Proven Performance: Accuracy, Cost, and Real-World Impact

LocAgent isn’t just theoretically elegant—it delivers measurable gains:

  • 92.7% file-level localization accuracy on benchmark datasets like Loc-Bench V1 and SWE-Bench Lite—rivaling proprietary models.
  • 86% lower inference cost compared to leading commercial systems, achieved by fine-tuning open-source models like Qwen-2.5-Coder-Instruct-32B.
  • 12% higher Pass@10 success rate in downstream GitHub issue resolution, meaning teams using LocAgent are significantly more likely to generate a correct fix within 10 attempts.

These results demonstrate that LocAgent isn’t just an academic prototype—it’s a practical tool that boosts developer productivity and AI-assisted coding reliability.

Ideal Use Cases: Where LocAgent Shines

You should consider LocAgent if your workflow involves:

  • Automated triage of GitHub issues in open-source or enterprise repositories.
  • Enhancing AI coding assistants (e.g., GitHub Copilot alternatives) with structural awareness for better edit suggestions.
  • Accelerating software maintenance in legacy or monolithic codebases where dependency tracing is non-trivial.
  • Benchmarking or researching code understanding systems, thanks to its support for standard datasets like SWE-Bench.

It’s particularly valuable when issue descriptions are vague, high-level, or lack precise technical keywords—situations where naive retrieval fails.

Getting Started: Simple Setup, Flexible Integration

LocAgent is designed for quick adoption:

  1. Clone and install:

    git clone [email protected]:gersteinlab/LocAgent.git  
    cd LocAgent  
    conda create -n locagent python=3.12  
    conda activate locagent  
    pip install -r requirements.txt  
    
  2. (Optional) Pre-build graph indexes for your target repository to speed up inference:

    python dependency_graph/batch_build_graph.py --dataset 'czlll/Loc-Bench_V1' --split 'test' --download_repo  
    
  3. Set environment variables for graph and BM25 indexes:

    export GRAPH_INDEX_DIR='{your_index_dir}/graph_index_v2.3'  
    export BM25_INDEX_DIR='{your_index_dir}/BM25_index'  
    
  4. Run localization with your preferred LLM—whether open-source (e.g., Qwen-Coder) or via API (e.g., GPT-4o):

    python auto_search_main.py --dataset 'czlll/SWE-bench_Lite' --model 'azure/gpt-4o' --localize --use_function_calling  
    

Options like --simple_desc and --use_function_calling let you tailor behavior to your model’s strengths.

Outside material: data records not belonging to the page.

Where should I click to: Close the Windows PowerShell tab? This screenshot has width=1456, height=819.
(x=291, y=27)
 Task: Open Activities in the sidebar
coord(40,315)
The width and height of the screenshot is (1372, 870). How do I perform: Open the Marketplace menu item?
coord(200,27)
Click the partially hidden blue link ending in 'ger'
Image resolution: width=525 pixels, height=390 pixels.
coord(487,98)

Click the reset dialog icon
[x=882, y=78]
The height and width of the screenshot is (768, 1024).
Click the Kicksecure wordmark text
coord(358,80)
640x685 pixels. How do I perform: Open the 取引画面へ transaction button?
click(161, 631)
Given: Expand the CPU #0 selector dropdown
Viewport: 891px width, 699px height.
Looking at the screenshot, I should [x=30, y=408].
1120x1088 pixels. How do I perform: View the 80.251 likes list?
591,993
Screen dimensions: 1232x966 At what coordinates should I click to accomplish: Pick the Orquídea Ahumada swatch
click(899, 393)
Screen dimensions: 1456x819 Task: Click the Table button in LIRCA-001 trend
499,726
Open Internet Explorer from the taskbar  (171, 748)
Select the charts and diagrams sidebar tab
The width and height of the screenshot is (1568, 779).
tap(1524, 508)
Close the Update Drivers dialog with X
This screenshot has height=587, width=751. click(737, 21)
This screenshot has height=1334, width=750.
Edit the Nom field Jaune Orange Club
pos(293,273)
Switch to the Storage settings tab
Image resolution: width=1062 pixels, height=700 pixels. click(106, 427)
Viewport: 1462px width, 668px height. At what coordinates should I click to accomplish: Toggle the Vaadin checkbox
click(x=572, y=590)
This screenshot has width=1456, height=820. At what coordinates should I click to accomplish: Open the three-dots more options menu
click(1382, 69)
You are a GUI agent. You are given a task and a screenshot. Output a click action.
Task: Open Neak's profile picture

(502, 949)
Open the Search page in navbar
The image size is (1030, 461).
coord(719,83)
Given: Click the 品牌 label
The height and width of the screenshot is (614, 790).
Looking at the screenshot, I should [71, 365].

Limitations and Practical Notes

While powerful, LocAgent has boundaries to keep in mind:

  • Language support: Current benchmarks and parsing focus on Python codebases. Extending to other languages would require adapting the graph construction pipeline.
  • Graph construction overhead: For massive repositories, building the initial graph may take time—though batch pre-processing mitigates this.
  • Scope: LocAgent specializes in localization only—it identifies where changes should go but doesn’t generate patches. It’s best used as a front-end to downstream code generation or repair systems.

Summary

LocAgent redefines code localization by giving LLMs a structural "map" of the codebase, enabling them to reason like seasoned developers. With industry-leading accuracy, significant cost savings over proprietary alternatives, and seamless integration into existing AI coding workflows, it’s a compelling choice for teams and researchers tackling real-world software maintenance challenges. If you’re building or evaluating tools that bridge natural language and code, LocAgent offers a robust, open, and empirically validated foundation.